▸ Brief
Leave the pictures out and transcribe every record exactly.

Dataset entries:
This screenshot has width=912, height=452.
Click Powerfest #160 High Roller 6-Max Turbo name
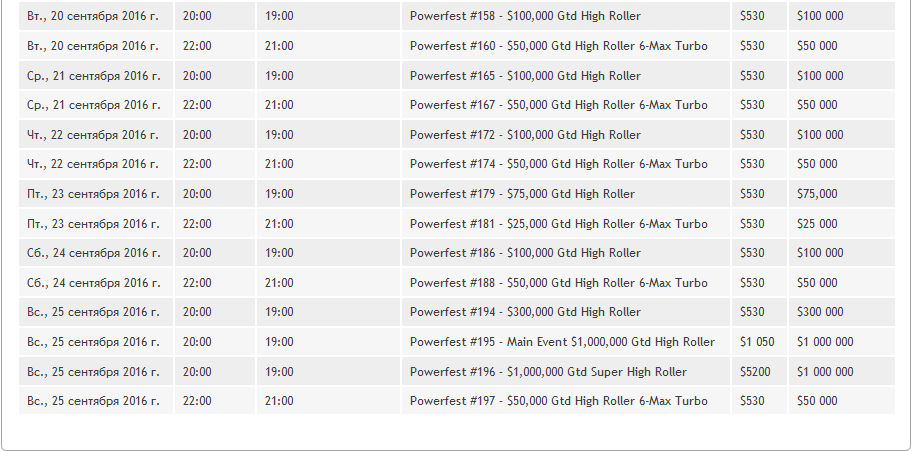tap(558, 46)
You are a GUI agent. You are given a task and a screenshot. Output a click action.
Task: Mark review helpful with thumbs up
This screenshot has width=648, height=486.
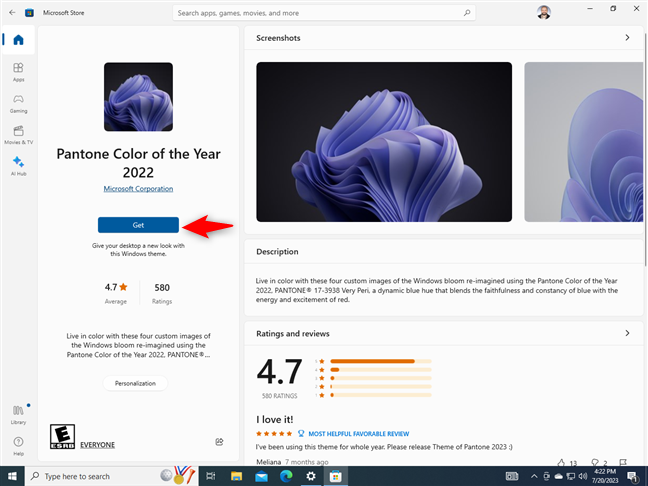pyautogui.click(x=561, y=463)
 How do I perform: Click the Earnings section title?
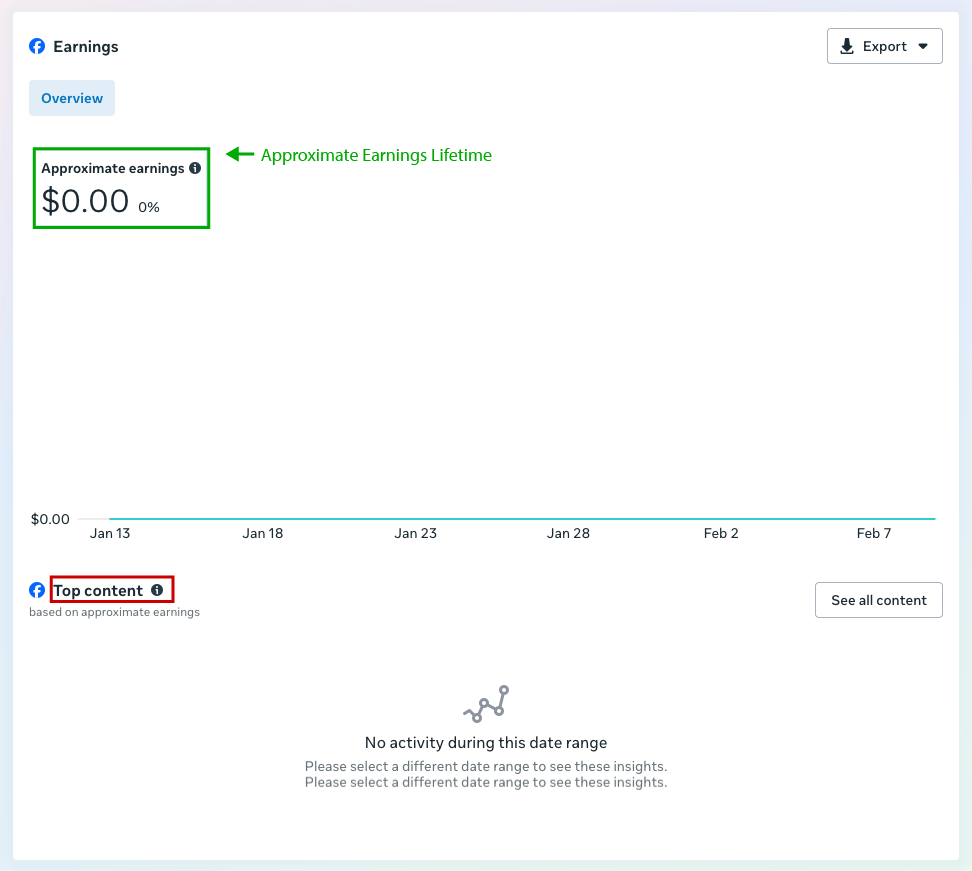coord(86,47)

▸ Reply to the exercise
This screenshot has width=912, height=452.
Click Powerfest #160 High Roller 6-Max Turbo name
tap(558, 46)
You are a GUI agent. You are given a task and a screenshot. Output a click action.
Task: Mark review helpful with thumbs up
This screenshot has width=648, height=486.
pyautogui.click(x=561, y=463)
 How do I perform: Click the Earnings section title?
coord(86,47)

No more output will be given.